**What is expected**
Here is the listing. Report each line in it that contains the string "plus".

**Data for this task**
--*--
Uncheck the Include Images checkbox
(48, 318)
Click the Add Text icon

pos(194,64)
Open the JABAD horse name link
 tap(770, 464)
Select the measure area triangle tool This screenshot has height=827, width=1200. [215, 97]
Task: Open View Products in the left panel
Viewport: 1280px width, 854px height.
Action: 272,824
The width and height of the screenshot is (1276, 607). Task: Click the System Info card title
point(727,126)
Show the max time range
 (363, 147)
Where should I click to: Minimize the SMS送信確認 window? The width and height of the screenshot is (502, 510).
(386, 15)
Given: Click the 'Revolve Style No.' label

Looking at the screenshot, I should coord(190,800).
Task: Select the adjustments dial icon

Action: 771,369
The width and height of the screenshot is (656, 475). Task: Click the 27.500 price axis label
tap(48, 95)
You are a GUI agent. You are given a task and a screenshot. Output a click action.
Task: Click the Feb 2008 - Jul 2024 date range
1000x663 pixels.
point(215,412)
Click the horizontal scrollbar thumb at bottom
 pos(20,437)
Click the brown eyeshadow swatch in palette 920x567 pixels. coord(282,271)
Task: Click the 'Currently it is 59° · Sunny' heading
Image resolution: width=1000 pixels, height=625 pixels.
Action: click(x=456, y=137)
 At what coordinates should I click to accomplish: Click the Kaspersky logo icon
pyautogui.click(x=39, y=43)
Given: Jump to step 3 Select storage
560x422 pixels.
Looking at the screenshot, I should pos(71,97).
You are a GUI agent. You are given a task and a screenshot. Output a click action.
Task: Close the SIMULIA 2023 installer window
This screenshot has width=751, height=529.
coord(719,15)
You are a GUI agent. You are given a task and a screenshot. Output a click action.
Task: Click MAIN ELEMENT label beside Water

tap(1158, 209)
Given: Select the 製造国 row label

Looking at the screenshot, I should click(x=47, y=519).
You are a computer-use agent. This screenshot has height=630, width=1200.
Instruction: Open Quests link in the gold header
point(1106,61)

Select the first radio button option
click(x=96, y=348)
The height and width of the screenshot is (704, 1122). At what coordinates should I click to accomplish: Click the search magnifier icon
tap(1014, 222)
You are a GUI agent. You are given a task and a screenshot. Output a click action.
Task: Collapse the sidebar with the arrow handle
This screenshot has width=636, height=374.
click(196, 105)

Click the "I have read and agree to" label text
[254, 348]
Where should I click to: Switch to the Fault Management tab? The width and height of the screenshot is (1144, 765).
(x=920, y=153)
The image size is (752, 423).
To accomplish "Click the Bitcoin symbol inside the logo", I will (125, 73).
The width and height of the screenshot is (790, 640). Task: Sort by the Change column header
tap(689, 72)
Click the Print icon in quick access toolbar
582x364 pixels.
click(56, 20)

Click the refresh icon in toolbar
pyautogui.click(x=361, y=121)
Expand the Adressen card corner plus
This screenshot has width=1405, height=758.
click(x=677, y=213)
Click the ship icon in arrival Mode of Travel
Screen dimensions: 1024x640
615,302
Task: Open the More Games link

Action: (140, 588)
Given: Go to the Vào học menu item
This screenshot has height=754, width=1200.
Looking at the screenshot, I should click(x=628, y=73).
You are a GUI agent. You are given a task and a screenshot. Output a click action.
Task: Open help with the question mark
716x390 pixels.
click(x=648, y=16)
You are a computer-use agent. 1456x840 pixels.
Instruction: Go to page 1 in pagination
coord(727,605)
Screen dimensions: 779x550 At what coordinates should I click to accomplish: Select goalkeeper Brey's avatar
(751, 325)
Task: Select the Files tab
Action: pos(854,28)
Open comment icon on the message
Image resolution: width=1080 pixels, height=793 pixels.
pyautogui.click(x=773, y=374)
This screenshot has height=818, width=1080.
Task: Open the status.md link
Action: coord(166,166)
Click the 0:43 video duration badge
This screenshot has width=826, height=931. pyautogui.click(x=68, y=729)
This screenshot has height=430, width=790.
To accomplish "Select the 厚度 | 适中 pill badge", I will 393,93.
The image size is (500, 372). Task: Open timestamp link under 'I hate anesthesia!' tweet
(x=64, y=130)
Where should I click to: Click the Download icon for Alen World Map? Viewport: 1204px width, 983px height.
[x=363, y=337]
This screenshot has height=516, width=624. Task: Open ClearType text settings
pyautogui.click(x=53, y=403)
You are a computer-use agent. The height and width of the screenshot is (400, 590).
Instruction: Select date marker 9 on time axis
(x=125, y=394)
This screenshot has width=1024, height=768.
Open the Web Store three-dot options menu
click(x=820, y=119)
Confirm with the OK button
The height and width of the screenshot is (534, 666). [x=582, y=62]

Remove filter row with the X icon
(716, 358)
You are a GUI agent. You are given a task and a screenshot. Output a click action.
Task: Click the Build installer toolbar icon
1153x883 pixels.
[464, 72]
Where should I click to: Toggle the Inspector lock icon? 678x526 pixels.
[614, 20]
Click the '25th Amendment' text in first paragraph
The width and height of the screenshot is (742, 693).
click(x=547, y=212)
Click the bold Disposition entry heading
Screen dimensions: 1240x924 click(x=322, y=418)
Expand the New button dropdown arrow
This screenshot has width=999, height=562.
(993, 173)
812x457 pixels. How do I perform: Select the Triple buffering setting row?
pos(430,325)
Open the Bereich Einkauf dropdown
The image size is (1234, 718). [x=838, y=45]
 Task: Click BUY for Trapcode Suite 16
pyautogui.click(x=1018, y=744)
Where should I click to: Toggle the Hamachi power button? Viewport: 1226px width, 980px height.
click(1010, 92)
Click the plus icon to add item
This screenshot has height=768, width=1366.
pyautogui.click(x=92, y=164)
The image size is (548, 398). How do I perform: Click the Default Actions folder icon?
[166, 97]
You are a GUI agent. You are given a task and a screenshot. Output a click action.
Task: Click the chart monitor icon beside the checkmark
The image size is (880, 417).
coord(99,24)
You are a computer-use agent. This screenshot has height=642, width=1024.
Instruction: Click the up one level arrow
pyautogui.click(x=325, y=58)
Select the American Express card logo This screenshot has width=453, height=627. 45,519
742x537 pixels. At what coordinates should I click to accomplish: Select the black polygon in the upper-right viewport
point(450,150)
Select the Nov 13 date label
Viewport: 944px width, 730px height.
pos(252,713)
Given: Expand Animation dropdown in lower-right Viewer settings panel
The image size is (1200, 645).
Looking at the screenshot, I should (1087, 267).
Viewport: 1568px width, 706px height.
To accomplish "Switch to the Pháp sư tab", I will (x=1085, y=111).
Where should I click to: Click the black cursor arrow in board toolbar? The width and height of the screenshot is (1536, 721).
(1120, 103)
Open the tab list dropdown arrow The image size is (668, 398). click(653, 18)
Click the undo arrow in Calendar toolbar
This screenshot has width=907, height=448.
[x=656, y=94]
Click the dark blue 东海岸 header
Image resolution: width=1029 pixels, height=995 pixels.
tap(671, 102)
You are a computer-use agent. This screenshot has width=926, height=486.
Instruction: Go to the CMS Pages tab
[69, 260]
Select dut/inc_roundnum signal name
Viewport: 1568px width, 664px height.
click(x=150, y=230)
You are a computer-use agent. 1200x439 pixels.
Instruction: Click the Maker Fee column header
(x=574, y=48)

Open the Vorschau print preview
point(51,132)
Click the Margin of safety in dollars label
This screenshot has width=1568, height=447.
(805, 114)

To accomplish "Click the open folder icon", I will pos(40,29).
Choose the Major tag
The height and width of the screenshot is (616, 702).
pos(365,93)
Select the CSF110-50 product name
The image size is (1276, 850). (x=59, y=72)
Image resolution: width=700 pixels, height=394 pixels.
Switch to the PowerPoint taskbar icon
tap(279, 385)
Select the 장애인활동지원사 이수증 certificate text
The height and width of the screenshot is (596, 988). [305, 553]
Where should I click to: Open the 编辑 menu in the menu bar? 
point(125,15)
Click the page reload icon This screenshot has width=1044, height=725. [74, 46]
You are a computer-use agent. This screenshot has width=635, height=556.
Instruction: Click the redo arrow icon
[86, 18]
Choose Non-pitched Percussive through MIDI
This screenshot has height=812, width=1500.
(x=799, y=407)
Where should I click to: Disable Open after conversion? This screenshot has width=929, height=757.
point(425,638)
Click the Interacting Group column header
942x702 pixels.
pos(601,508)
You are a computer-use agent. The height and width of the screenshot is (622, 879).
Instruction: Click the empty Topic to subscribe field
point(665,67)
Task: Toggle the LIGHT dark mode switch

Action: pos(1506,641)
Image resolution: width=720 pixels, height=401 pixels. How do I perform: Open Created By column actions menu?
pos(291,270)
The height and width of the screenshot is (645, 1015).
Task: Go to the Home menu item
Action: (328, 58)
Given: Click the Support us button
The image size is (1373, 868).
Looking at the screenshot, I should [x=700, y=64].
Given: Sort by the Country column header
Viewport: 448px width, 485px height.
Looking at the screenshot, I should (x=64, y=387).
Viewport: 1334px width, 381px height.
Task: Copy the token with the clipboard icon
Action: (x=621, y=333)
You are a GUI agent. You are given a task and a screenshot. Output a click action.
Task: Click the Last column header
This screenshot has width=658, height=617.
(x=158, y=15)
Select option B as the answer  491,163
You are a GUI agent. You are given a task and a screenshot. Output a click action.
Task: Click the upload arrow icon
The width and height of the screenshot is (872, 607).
--*--
**Exercise result**
Expand the Adressen card corner plus
Click the plus icon to add item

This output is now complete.